* PAGE TEXT *
__________

When I repented of my sin and placed my faith and trust in Jesus Christ as Saviour and Lord, something radical happened: the world died to me. Its approval no longer defines me because, in Christ, I am fully known, fully loved, fully accepted on account of Christ.
But Paul doesn’t stop there; he adds, “and I to the world.” Not only has the world’s opinion lost its power, but my craving for its acceptance died too. Because I am united to the one whose acceptance alone matters.
“For you have died and your life is hidden with Christ in God.” (Colossians 3:3, NASB95)
People’s opinions lose their tyranny because they no longer define me. My pride dies because Christ exposes my sin, secures my worth, and frees me from needing to impress anyone.
“For by grace you have been saved through faith; and that not of yourselves, it is the gift of God; not as a result of works, so that no one may boast.” (Ephesians 2:8-9, NASB95)
To boast in the cross is to unmask ourselves before God and confess: ‘This is who I am now: not what people think, not what I perform, not what I fear. I am Christ’s.’
It means the fear of man loses its grip because the Son of Man has spoken a better word over us. This is the death of people-pleasing. This is the birth of true freedom. No image management. No performance. Only grace.

__________

* RECORDED DATA *
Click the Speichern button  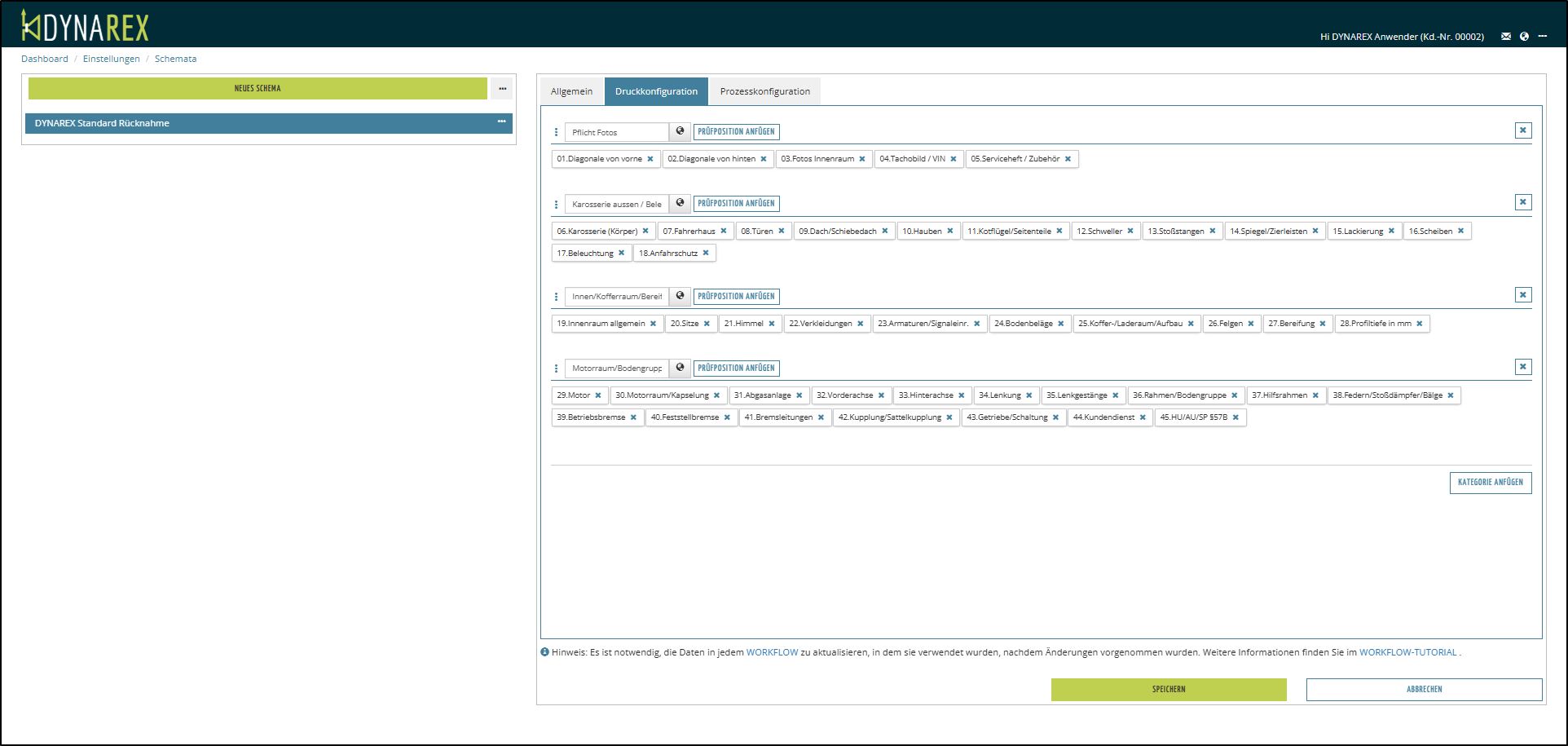tap(1168, 690)

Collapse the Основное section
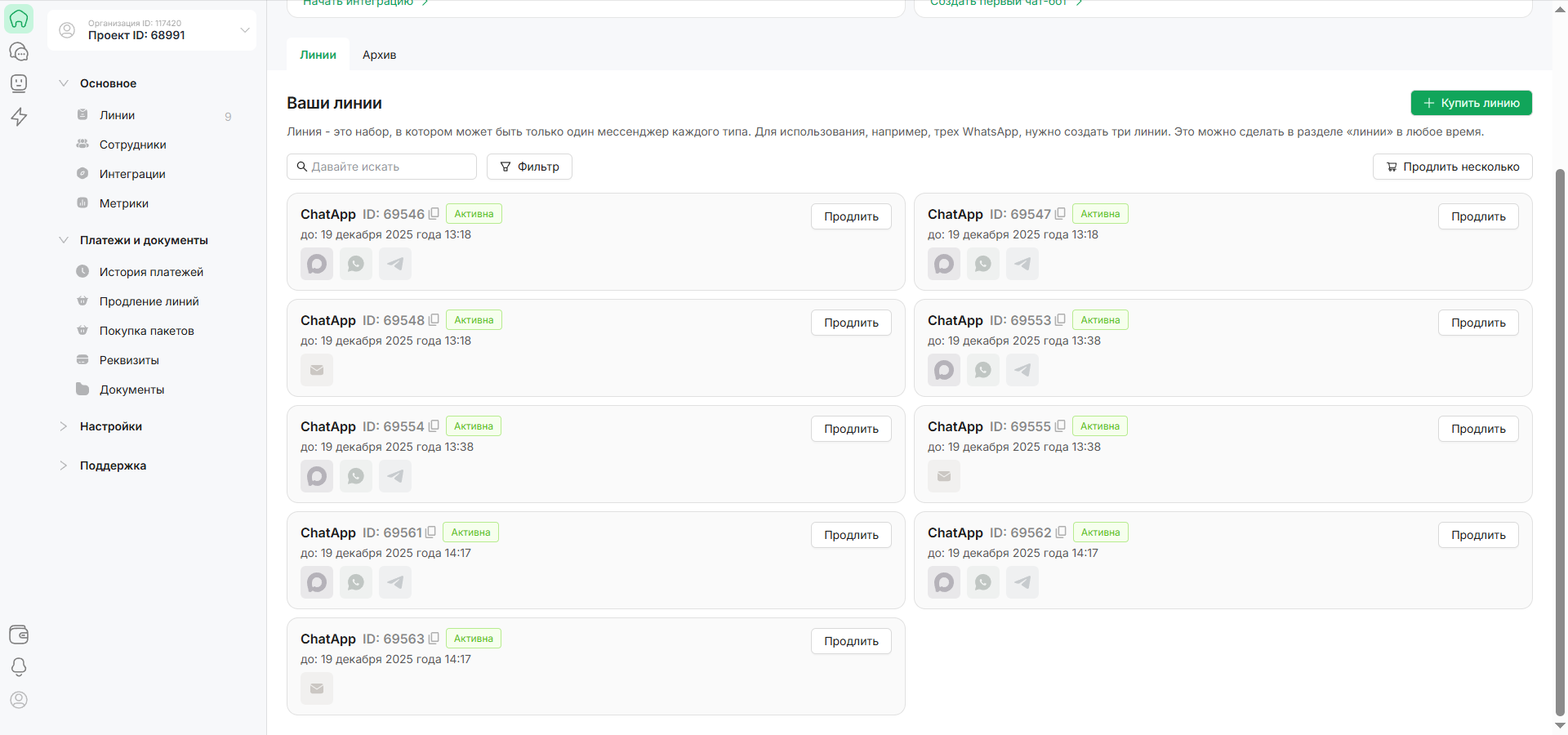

__________

* THE REQUEST *
Reproduce the devotional passage starting with "To boast in" and going on through "performance. Only grace.", substituting "approval-seeking" for "people-pleasing".

* RESULT OF THE EXERCISE *
To boast in the cross is to unmask ourselves before God and confess: ‘This is who I am now: not what people think, not what I perform, not what I fear. I am Christ’s.’
It means the fear of man loses its grip because the Son of Man has spoken a better word over us. This is the death of approval-seeking. This is the birth of true freedom. No image management. No performance. Only grace.